A doctor, writing to The Times from Harley Street on 13 August 1869, complained amongst other things, of the way in which Cab drivers would hold long conversations from opposite sides of the road at the top of their voices and scavengers would shout jokes from cart to cart. The letter went on to complain of paper boys yelling out the news, musicians disturbing whole neighbourhoods, and drunks “who choose to sing and holloa up and down our streets and squares.” Then there were “the early organ-grinders, collectors of hares’ and rabbits’ skins, sellers of watercresses, [and] the inevitable dustman” to keep one from sleep.
But correspondence to The Times and the feelings of artists and writers seemed to have only the most limited impact on noise levels. The Honourable Secretary of the Association for the Suppression of Street Noises, Charles Fox, wrote to The Times on 5 December 1895 to complain that “the general street noises of London are increasing in volume and intensity.”
Street Organs seem to have been the bane of the Victorians’ existence. In part this was because of the noise they created; by the 1860s there were estimated to be over one-thousand organ-grinders in London alone. But there may be more to it than just noise.
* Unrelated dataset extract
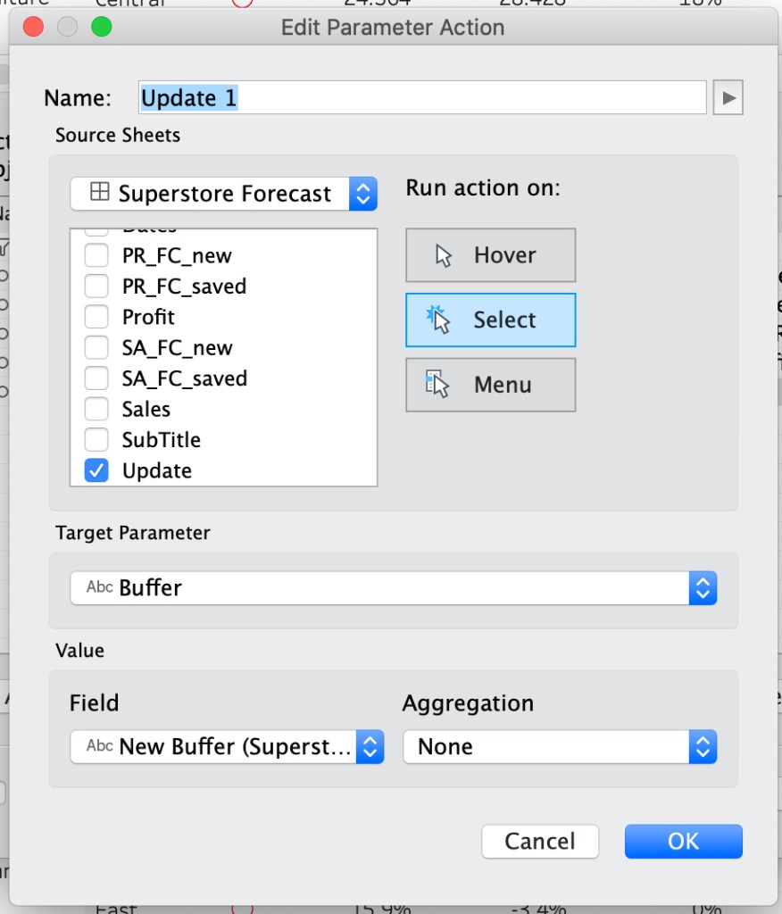782x914 pixels.
Task: Choose Menu as the run action
Action: [490, 385]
From the constant harping upon the ethnic characteristics of the Organ-Grinders, one gains the impression that much of the objection was xenophobic.
Small children danced on the pavement “to the mingled accompaniments of jig music, obscene songs, and profane oaths.” While this went on in the streets one could also hear the sounds coming from the public house; “the confused noise of many voices brutalised by drink, and all trying to make themselves heard at the same time.”On Monday, Wednesday and Friday the noise from horses and wagons from the Covent Garden Market often woke one through the night and, of course, on Saturday and Sunday night "it is almost impossible to get any sleep before three or four o'clock. For some hours after the public-houses are closed there is a continuous uproar-singing, shouting, howling, yelling, cursing, fighting; women's voices crying "Murder!" and the voices of little children screaming with terror, while their parents are engaged in a desperate fight with their boon companions, or with each other."
Then, there were the bands and musicians; the violinist who imitated barnyard animal, the bell ringers, cellists, street bands (according to one of Mayhew’s informants there were around 250 street bands, not including black minstrel bands). There were English bands, German bands an, bagpipers. There were hurdy-gurdy players and harpists and clarinet players. Assisting the organ-grinder one might see a trained monkey or dancing dogs and one could go on almost indefinitely. If it was an instrument that could be played, it was likely to be found on the streets of Victorian London.
If it wasn’t instruments, it was often the sounds of the street vocalists; Black serenaders, glee-singers and balladeers. If a street performer couldn’t sing, he or she might whistle. The street seemed to draw the most bizarre forms of “entertainment.” One found the blind reader or the writer without hands or the blind profile cutter working in London and selling their products with shouts into the infernal din.
Add to all this, the sound of carts on cobble-stones, the neighing of horses, the sound of steam trains and all the ordinary cacophony of the streets and London was noisy indeed!